- [Given records]
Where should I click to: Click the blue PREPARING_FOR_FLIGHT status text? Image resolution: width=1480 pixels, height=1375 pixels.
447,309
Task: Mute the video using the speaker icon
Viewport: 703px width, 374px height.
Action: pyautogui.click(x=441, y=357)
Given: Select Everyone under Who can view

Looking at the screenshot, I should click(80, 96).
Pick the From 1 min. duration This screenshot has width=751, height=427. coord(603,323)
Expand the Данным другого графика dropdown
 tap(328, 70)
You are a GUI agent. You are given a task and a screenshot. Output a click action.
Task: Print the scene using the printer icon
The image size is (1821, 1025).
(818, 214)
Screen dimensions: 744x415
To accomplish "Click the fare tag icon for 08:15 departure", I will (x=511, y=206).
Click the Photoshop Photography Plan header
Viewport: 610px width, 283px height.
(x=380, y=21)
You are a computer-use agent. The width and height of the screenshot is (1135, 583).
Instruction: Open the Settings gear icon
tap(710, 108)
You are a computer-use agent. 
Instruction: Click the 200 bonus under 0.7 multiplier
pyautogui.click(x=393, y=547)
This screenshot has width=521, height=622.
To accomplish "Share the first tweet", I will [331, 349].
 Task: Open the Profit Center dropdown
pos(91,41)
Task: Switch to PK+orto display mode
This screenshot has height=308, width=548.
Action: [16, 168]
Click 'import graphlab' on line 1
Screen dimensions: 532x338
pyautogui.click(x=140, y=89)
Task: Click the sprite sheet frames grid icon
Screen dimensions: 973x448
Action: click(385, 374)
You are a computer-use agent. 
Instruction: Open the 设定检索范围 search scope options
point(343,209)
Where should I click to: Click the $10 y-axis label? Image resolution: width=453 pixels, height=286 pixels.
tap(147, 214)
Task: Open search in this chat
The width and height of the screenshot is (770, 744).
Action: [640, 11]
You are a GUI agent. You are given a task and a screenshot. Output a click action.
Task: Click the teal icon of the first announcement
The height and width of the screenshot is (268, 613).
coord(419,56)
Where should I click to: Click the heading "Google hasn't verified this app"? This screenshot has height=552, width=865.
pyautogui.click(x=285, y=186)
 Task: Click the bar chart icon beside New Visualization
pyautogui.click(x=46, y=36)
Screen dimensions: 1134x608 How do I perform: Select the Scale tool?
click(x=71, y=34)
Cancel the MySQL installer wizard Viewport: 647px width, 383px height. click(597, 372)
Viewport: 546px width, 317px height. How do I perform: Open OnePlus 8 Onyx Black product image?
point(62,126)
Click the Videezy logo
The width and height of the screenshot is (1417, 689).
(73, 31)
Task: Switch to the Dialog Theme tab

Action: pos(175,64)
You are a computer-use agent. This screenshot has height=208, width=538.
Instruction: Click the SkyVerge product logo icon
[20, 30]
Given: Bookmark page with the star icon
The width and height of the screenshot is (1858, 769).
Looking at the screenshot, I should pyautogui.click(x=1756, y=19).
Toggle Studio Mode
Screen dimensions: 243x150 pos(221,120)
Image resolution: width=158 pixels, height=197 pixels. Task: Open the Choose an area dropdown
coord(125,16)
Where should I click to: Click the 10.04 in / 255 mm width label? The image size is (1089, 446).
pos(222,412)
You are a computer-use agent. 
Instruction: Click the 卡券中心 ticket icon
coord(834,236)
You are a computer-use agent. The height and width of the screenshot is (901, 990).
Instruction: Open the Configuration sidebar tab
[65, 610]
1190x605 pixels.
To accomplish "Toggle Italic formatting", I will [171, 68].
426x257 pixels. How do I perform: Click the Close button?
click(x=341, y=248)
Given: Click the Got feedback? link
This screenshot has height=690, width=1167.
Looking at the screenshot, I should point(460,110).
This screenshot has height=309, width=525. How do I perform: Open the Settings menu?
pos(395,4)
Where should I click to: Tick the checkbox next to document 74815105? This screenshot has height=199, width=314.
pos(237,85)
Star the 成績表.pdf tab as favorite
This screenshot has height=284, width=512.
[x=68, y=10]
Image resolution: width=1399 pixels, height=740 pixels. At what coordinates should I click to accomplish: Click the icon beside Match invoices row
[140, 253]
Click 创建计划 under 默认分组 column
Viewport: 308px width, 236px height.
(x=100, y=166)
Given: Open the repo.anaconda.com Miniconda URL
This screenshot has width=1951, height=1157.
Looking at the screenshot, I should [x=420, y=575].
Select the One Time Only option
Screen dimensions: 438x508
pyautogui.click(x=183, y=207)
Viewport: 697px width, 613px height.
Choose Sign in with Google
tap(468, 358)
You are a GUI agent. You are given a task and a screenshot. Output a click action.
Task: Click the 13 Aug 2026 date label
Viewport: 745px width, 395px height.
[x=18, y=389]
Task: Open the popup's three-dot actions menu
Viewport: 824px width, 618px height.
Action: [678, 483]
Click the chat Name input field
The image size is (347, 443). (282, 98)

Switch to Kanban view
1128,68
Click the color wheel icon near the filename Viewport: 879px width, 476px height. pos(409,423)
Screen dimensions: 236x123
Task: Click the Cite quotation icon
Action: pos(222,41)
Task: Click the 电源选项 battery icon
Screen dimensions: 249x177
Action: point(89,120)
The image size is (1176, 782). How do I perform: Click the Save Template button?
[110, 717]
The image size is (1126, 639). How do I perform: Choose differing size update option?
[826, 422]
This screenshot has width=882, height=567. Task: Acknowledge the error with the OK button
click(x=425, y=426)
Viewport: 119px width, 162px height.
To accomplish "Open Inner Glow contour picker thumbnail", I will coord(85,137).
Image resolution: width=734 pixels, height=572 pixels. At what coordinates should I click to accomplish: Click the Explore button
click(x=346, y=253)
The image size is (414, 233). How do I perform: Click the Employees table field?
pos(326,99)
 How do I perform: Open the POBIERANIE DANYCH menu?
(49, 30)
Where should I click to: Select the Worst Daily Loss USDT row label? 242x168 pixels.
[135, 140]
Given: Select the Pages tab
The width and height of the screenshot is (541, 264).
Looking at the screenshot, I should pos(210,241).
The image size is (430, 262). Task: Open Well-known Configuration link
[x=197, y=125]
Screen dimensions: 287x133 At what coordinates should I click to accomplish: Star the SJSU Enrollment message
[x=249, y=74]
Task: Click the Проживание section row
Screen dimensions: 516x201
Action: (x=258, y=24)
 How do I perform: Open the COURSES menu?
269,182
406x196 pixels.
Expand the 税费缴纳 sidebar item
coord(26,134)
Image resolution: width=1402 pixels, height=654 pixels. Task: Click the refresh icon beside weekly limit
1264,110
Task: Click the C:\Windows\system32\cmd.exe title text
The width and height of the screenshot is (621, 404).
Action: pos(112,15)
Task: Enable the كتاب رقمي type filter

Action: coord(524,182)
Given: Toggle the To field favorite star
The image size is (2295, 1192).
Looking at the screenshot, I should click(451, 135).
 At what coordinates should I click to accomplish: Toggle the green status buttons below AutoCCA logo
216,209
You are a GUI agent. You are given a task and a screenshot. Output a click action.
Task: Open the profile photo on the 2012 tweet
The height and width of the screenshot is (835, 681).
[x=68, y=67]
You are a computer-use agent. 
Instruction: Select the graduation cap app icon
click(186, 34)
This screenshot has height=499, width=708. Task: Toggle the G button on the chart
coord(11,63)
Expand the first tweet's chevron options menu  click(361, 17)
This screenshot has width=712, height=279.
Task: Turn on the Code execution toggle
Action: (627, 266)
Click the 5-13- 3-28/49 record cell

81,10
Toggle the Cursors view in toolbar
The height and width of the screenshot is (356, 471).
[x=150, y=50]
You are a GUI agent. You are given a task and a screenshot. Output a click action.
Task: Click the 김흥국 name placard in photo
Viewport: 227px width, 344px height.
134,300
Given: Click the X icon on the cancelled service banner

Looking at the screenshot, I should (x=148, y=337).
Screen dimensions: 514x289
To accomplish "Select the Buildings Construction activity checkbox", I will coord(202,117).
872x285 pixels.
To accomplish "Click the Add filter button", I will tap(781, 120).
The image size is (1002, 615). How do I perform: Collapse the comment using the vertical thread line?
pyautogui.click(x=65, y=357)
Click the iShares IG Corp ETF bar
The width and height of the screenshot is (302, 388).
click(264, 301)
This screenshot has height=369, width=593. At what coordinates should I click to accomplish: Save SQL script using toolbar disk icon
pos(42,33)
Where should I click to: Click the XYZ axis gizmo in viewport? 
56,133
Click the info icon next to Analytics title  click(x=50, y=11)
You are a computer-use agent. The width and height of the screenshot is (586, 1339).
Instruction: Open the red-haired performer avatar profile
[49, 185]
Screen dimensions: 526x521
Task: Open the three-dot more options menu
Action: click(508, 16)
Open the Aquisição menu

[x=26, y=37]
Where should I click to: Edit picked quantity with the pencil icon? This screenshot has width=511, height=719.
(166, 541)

- [What you will do] Rewrite the entries from the line with "Click 创建计划 under 默认分组 column" up to and including the line with "I will coord(85,137).", replacing "Kanban" with "Board" and leaving everything else the same.

- [Output for this task]
Click 创建计划 under 默认分组 column
Viewport: 308px width, 236px height.
(x=100, y=166)
Given: Open the repo.anaconda.com Miniconda URL
This screenshot has width=1951, height=1157.
Looking at the screenshot, I should [x=420, y=575].
Select the One Time Only option
Screen dimensions: 438x508
pyautogui.click(x=183, y=207)
Viewport: 697px width, 613px height.
Choose Sign in with Google
tap(468, 358)
You are a GUI agent. You are given a task and a screenshot. Output a click action.
Task: Click the 13 Aug 2026 date label
Viewport: 745px width, 395px height.
[x=18, y=389]
Task: Open the popup's three-dot actions menu
Viewport: 824px width, 618px height.
Action: [678, 483]
Click the chat Name input field
The image size is (347, 443). (282, 98)

Switch to Board view
1128,68
Click the color wheel icon near the filename Viewport: 879px width, 476px height. pos(409,423)
Screen dimensions: 236x123
Task: Click the Cite quotation icon
Action: pos(222,41)
Task: Click the 电源选项 battery icon
Screen dimensions: 249x177
Action: point(89,120)
The image size is (1176, 782). How do I perform: Click the Save Template button?
[110, 717]
The image size is (1126, 639). How do I perform: Choose differing size update option?
[826, 422]
This screenshot has width=882, height=567. Task: Acknowledge the error with the OK button
click(x=425, y=426)
Viewport: 119px width, 162px height.
To accomplish "Open Inner Glow contour picker thumbnail", I will coord(85,137).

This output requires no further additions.